** DOKUMEN SUMBER **

>>

SERANG, RUBRIKBANTEN – Proyek pengadaan website desa di Kabupaten Serang yang dikelola oleh PT Wahana Semesta Multimedia Banten (WSMB) tengah menjadi sorotan. Dugaan praktik monopoli hingga korupsi semakin menguat setelah vendor tersebut dilaporkan ke Polda Banten pada Jumat (21/2/2025) dengan Nomor Laporan Pengaduan 05/LP-M/2/2025.
Pelapor menilai harga pengadaan website desa yang mencapai hampir Rp 100 juta per desa tidak masuk akal jika dibandingkan dengan standar biaya pembuatan website di Indonesia. Tak hanya itu, banyak desa mengeluhkan bahwa website yang telah dibayar sulit diakses dan tidak memberikan manfaat maksimal bagi masyarakat.
“Ini tak boleh dibiarkan karena sudah menguras dana desa tanpa manfaat jelas. Website yang mereka buat sulit diakses, sementara uang yang dikeluarkan sangat besar,” ujar pelapor yang enggan disebutkan namanya.

<<

** PETUNJUK TUGAS **
Ganti "vendor" dengan "penyedia jasa" pada berita tentang proyek website desa, lalu tulis ulang bagian mulai dari "SERANG, RUBRIKBANTEN –" hingga dan termasuk "Laporan Pengaduan 05/LP-M/2/2025.".

Entri posisi target:
>>

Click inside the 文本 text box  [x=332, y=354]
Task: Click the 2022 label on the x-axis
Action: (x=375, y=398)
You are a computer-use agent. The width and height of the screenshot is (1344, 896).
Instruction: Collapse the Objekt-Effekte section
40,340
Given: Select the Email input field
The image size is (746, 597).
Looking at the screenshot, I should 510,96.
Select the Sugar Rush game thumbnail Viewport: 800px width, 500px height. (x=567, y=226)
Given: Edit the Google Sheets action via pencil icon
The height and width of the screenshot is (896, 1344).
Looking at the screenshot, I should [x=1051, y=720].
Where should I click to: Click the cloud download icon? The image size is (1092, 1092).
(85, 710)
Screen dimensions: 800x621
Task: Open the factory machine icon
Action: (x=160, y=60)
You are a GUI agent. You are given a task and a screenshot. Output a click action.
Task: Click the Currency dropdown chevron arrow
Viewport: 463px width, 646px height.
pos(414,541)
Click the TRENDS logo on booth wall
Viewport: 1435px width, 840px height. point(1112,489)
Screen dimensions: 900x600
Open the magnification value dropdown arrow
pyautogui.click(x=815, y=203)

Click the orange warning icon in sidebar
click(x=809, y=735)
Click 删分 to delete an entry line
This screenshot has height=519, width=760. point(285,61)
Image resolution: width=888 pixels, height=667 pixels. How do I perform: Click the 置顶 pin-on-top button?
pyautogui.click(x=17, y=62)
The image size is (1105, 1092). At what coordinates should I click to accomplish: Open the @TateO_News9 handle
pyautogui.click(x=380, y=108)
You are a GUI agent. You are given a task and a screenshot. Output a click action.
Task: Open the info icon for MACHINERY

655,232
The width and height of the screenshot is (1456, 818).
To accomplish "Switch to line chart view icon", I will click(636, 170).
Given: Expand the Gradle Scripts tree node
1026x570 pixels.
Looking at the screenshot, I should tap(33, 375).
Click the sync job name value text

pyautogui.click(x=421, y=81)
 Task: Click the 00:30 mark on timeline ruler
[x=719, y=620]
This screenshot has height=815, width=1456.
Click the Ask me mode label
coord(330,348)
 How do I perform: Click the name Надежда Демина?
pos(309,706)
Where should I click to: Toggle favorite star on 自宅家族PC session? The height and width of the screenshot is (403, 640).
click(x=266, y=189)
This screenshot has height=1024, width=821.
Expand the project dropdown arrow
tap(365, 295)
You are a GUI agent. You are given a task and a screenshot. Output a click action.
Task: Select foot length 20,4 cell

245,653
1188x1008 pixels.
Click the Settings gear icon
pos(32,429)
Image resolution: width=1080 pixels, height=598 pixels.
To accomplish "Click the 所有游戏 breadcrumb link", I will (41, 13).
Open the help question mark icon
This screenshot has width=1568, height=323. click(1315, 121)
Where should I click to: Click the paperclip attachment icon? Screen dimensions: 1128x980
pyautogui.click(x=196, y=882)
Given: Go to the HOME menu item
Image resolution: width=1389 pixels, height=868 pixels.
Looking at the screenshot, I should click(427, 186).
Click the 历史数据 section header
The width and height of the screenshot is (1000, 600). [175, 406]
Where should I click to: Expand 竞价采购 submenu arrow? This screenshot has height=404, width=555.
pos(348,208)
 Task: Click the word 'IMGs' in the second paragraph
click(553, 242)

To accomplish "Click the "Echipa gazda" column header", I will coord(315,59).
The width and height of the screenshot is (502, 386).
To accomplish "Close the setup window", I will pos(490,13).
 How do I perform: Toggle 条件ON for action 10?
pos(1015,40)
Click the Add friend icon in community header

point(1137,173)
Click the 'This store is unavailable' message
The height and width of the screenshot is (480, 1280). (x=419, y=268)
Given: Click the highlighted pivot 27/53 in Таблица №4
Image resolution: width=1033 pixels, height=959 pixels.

<<

** PEMBAHASAN JAWABAN **
SERANG, RUBRIKBANTEN – Proyek pengadaan website desa di Kabupaten Serang yang dikelola oleh PT Wahana Semesta Multimedia Banten (WSMB) tengah menjadi sorotan. Dugaan praktik monopoli hingga korupsi semakin menguat setelah penyedia jasa tersebut dilaporkan ke Polda Banten pada Jumat (21/2/2025) dengan Nomor Laporan Pengaduan 05/LP-M/2/2025.